LaunchFlow

BigQueryDataset

A dataset in Google BigQuery.

Like all Resources, this class configures itself across multiple Environments.

For more information see the official documentation.

Example Usage

1from google.cloud import bigquery
2import launchflow as lf
3
4# Automatically creates / connects to a BigQuery Dataset in your GCP project
5dataset = lf.gcp.BigQueryDataset("my_dataset")
6
7schema = [
8    bigquery.SchemaField("name", "STRING", mode="REQUIRED"),
9    bigquery.SchemaField("age", "INTEGER", mode="REQUIRED"),
10]
11table = dataset.create_table("table_name", schema=schema)
12
13dataset.insert_table_data("table_name", [{"name": "Alice", "age": 30}])
14
15# You can also use the underlying resource directly
16# For example, for a table with columns name,age
17query = f"""
18SELECT name, age
19FROM `{dataset.dataset_id}.table_name`
20WHERE age > 10
21ORDER BY age DESC
22"""
23
24for row in dataset.client().query(query):
25    print(row)

initialization

Create a new BigQuery Dataset resource.

Args:

name (str): The name of the dataset. This must be globally unique.
location (str): The location of the dataset. Defaults to "US".
allow_nonempty_delete (bool): If True, the dataset can be deleted even if it is not empty. Defaults to False.

dataset_id

1@property
2BigQueryDataset.dataset_id() -> str

Get the dataset id.

Returns:

The dataset id.

get_table_uuid

1BigQueryDataset.get_table_uuid(table_name: str) -> str

Get the table UUID, {project_id}.{dataset_id}.{table_id}.

Args:

table_name (str): The name of the table.

Returns:

The table UUID.

client

1BigQueryDataset.client() -> "bigquery.Client"

Get the BigQuery Client object.

Returns:

The BigQuery Client object.

dataset

1BigQueryDataset.dataset() -> "bigquery.Dataset"

Get the BigQuery Dataset object.

Returns:

The BigQuery Dataset object.

create_table

1BigQueryDataset.create_table(table_name: str, *, schema: "Optional[List[bigquery.SchemaField]]" = None) -> "bigquery.Table"

Create a table in the dataset.

Args:

table_name (str): The name of the table.
schema (Optional[List[bigquery.SchemaField]]): The schema of the table.
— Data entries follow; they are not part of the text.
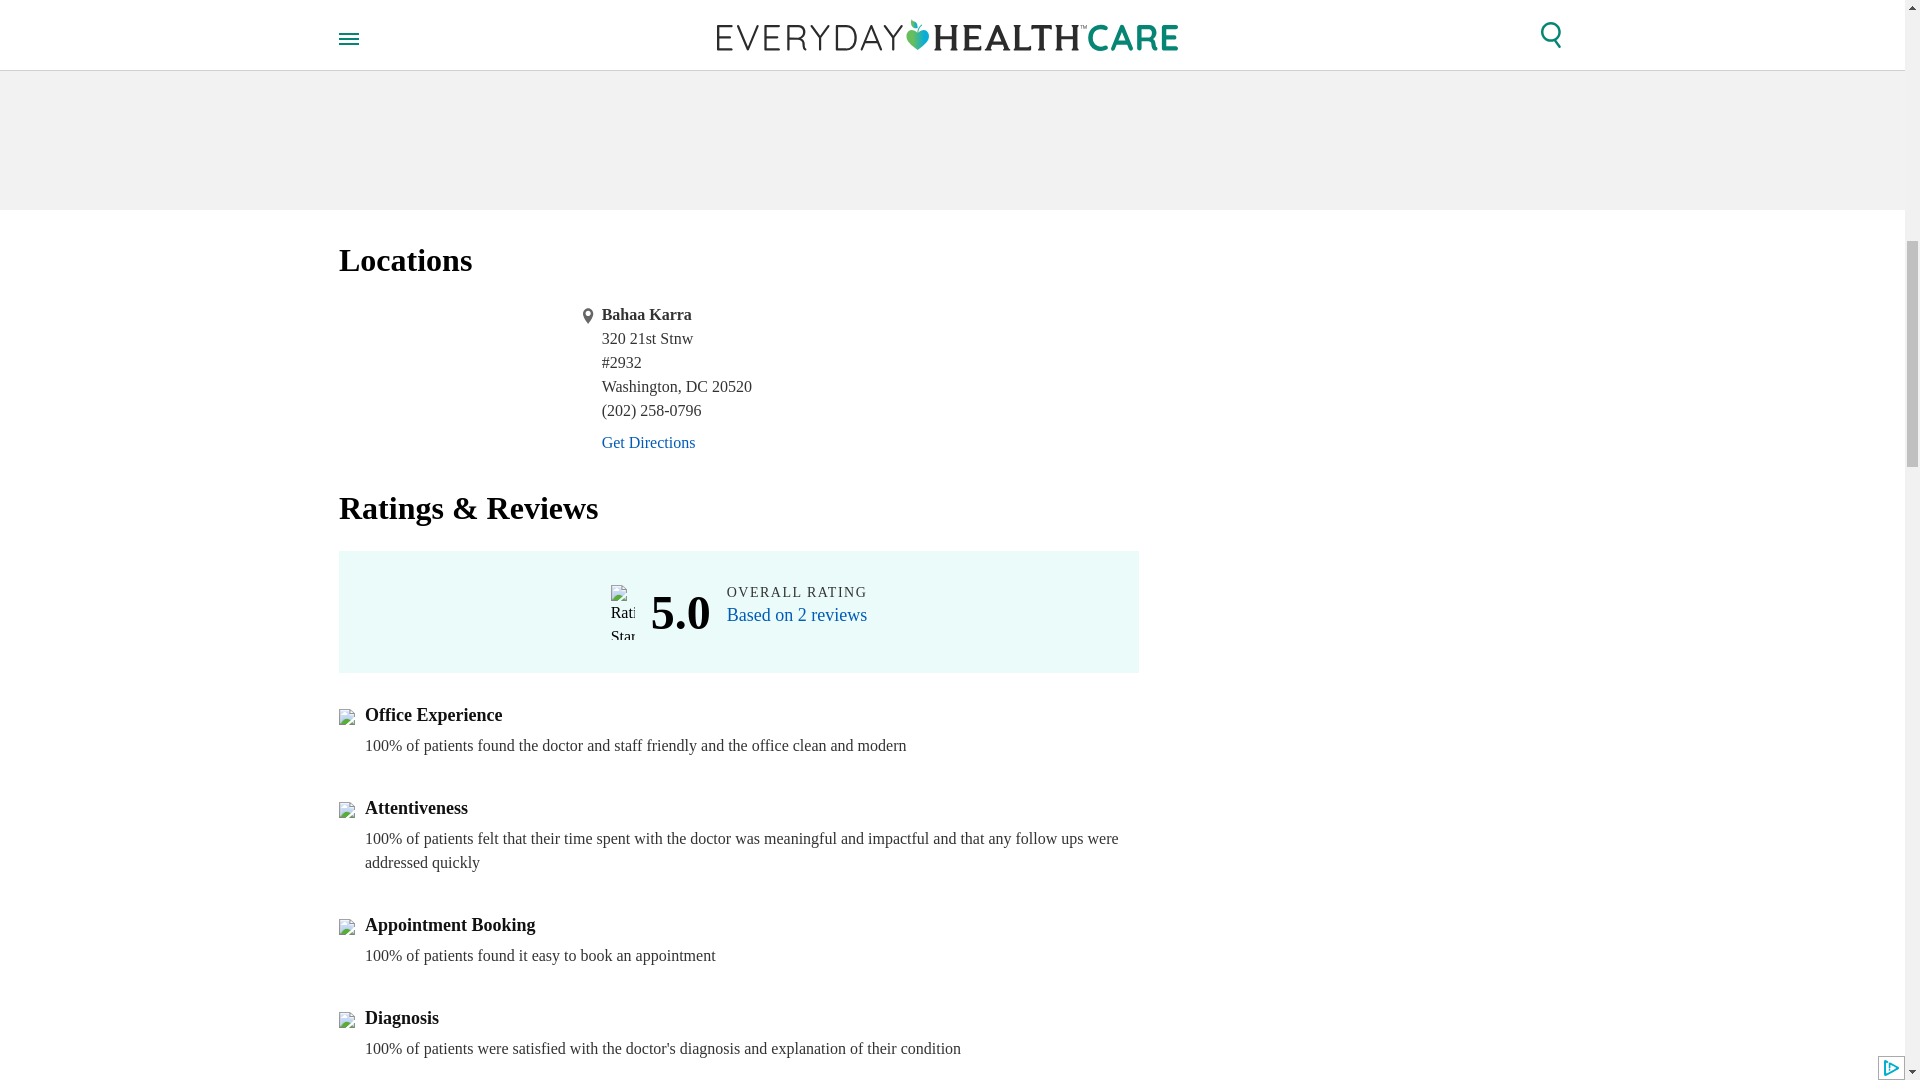  Describe the element at coordinates (586, 58) in the screenshot. I see `Hyaluronate Injections` at that location.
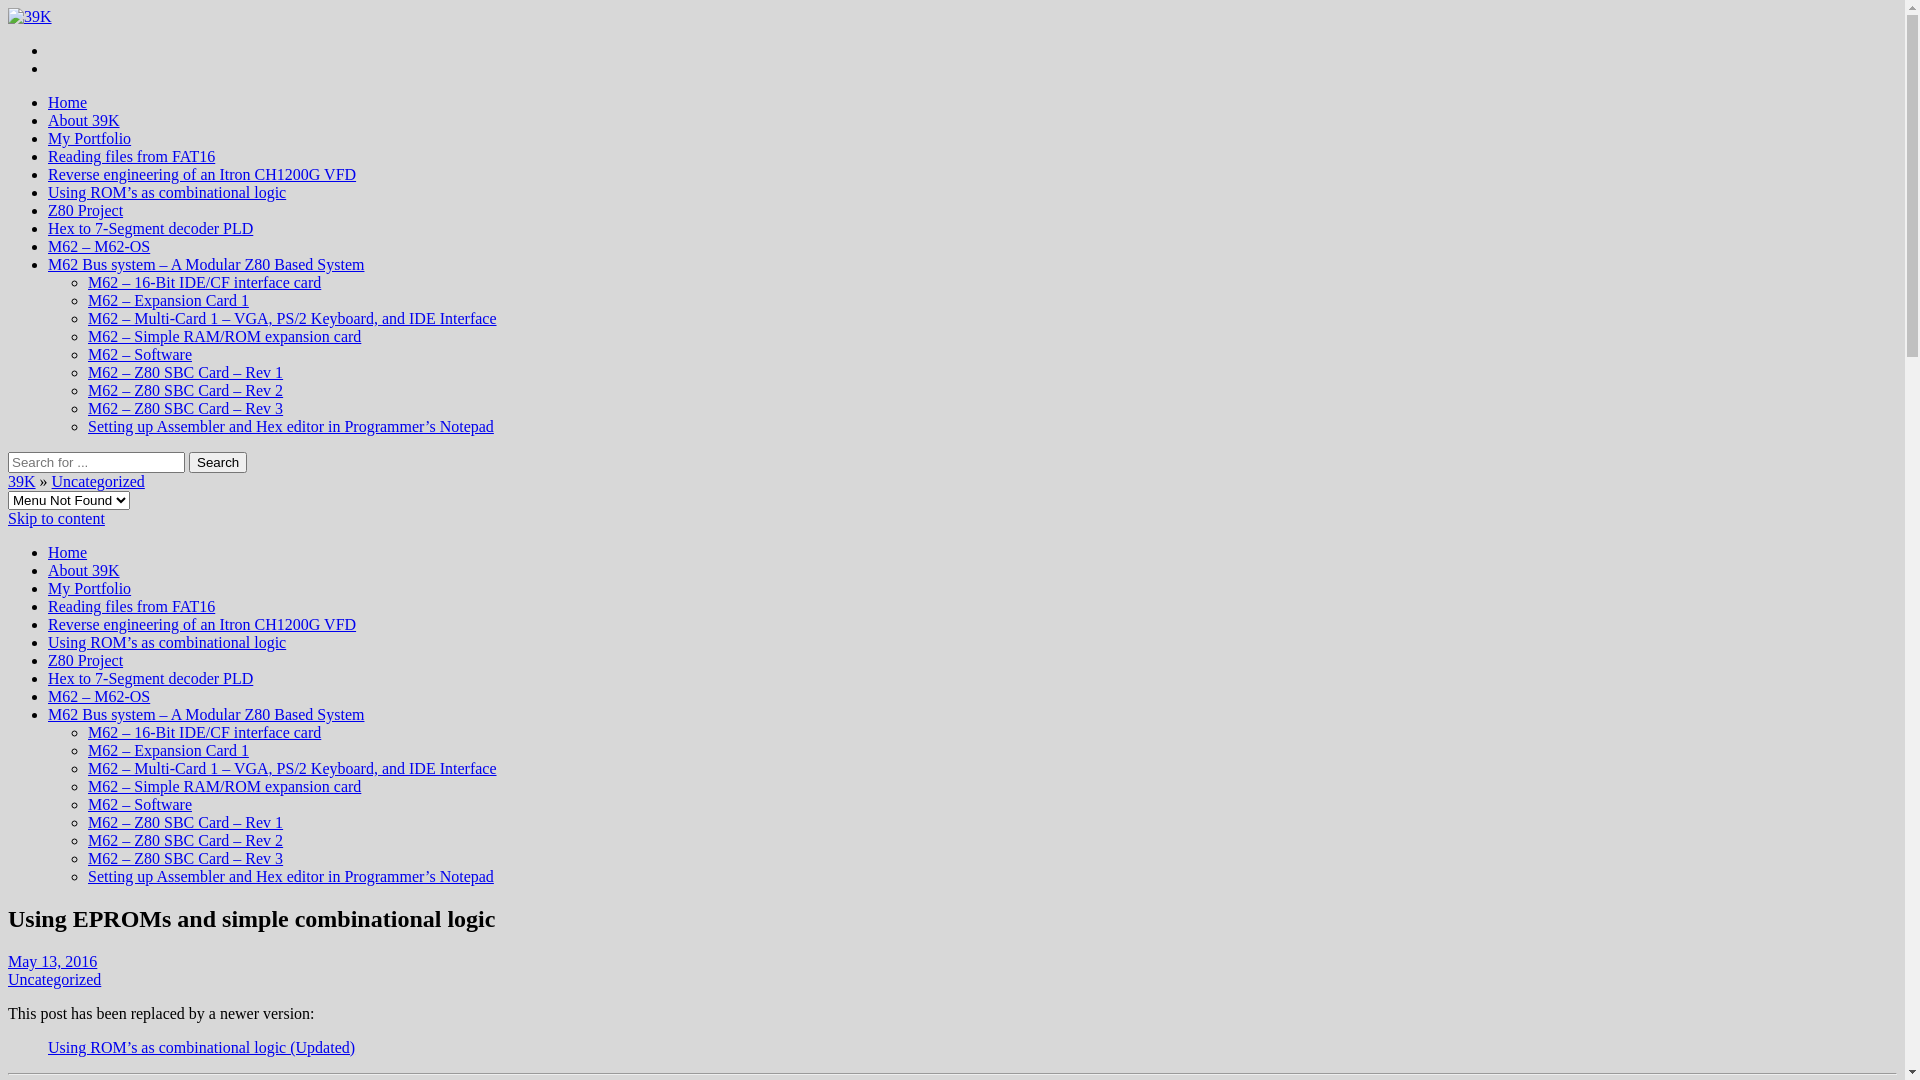 The width and height of the screenshot is (1920, 1080). Describe the element at coordinates (22, 482) in the screenshot. I see `39K` at that location.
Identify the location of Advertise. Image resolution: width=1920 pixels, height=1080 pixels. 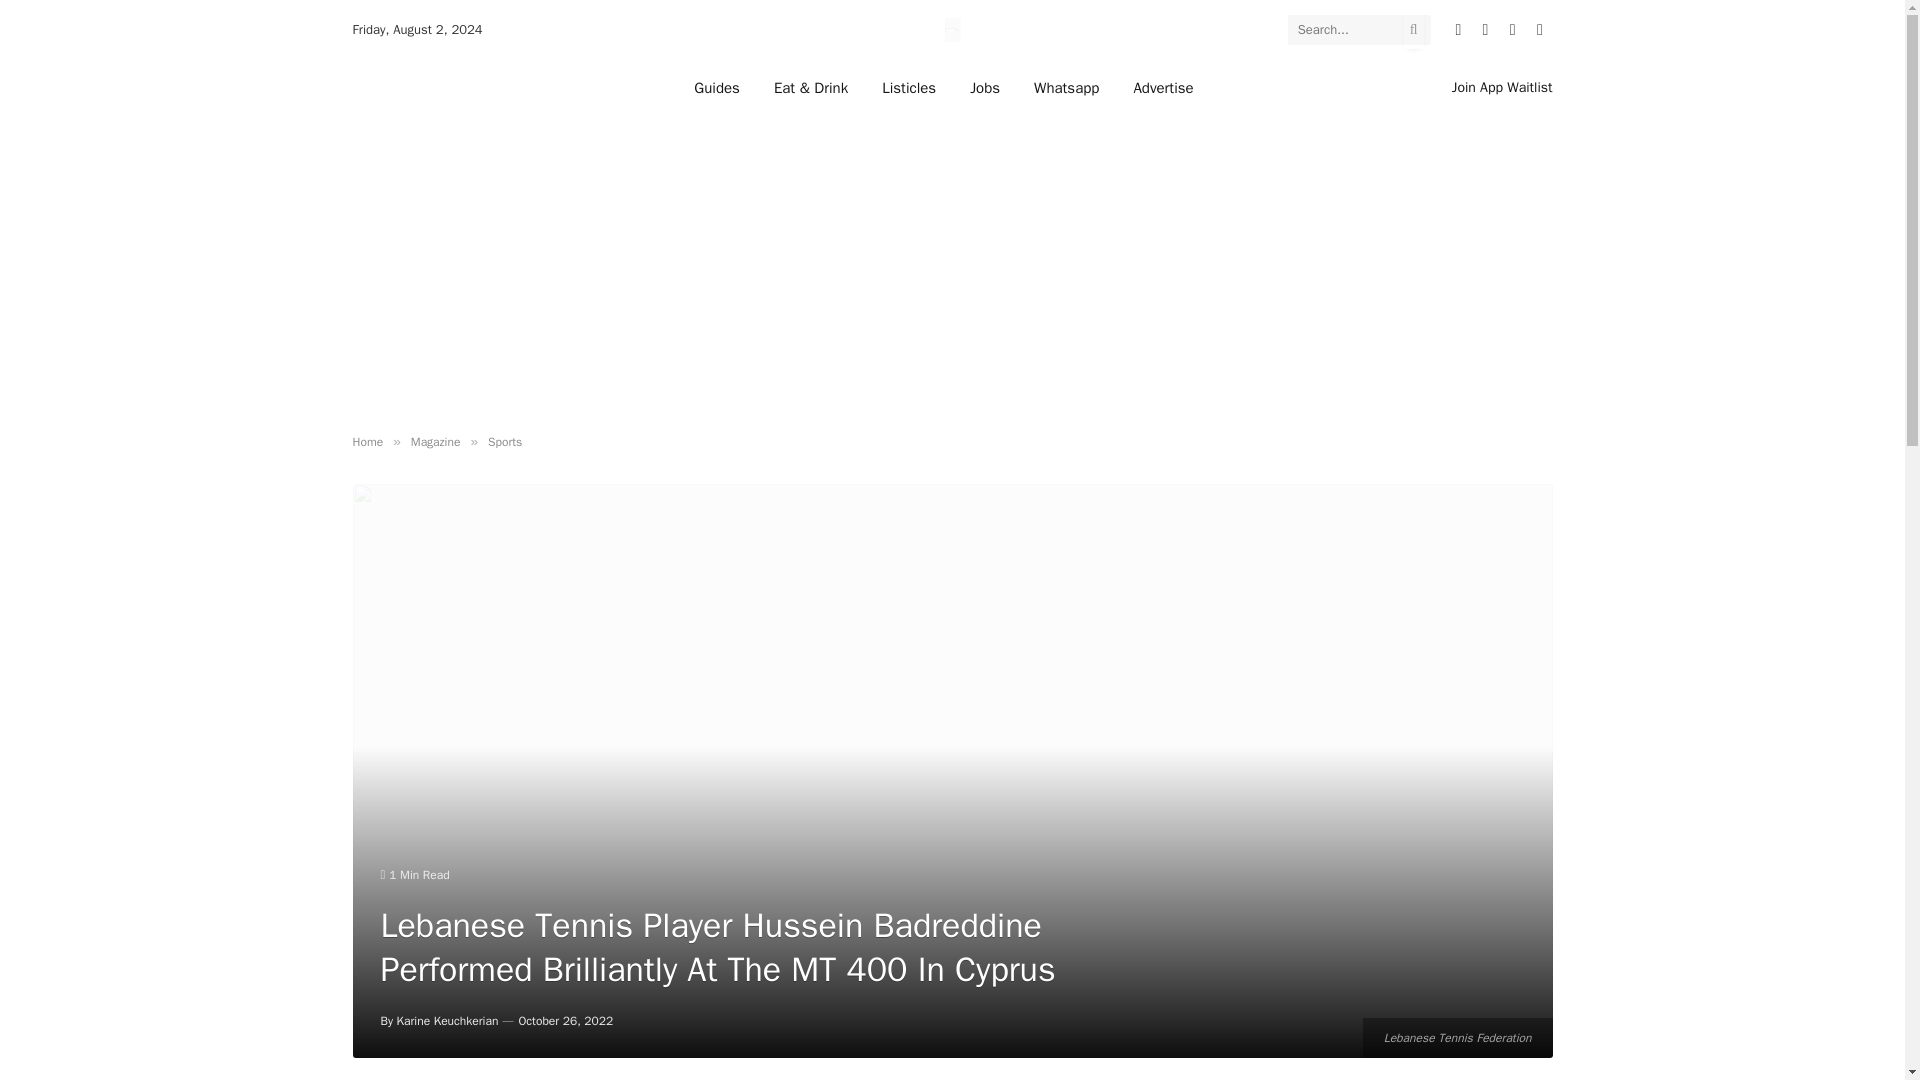
(1162, 87).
Not required and defaults to None.

Returns:

The BigQuery Table object.

Example usage:

1from google.cloud import bigquery
2import launchflow as lf
3
4dataset = lf.gcp.BigQueryDataset("my_dataset")
5
6schema = [
7    bigquery.SchemaField("name", "STRING", mode="REQUIRED"),
8    bigquery.SchemaField("age", "INTEGER", mode="REQUIRED"),
9]
10table = dataset.create_table("table_name", schema=schema)

delete_table

1BigQueryDataset.delete_table(table_name: str) -> None

Delete a table from the dataset.

Args:

table_name (str): The name of the table to delete.

load_table_data_from_csv

1BigQueryDataset.load_table_data_from_csv(table_name: str, file_path: Path) -> None

Load data from a CSV file into a table.

Args:

table_name (str): The name of the table to load the data into.
file_path (Path): The path to the CSV file to load.

insert_table_data

1BigQueryDataset.insert_table_data(table_name: str, rows_to_insert: List[Dict[Any, Any]]) -> None

Insert in-memory data into a table. There's seems to be a bug in bigquery where if a table name is re-used (created and then deleted recently), streaming to it won't work. If you encounter an unexpected 404 error, try changing the table name.

Args:

table_name (str): The name of the table to insert the data into.
rows_to_insert (List[Dict[Any, Any]]): The data to insert into the table.

Raises: ValueError if there were errors when inserting the data.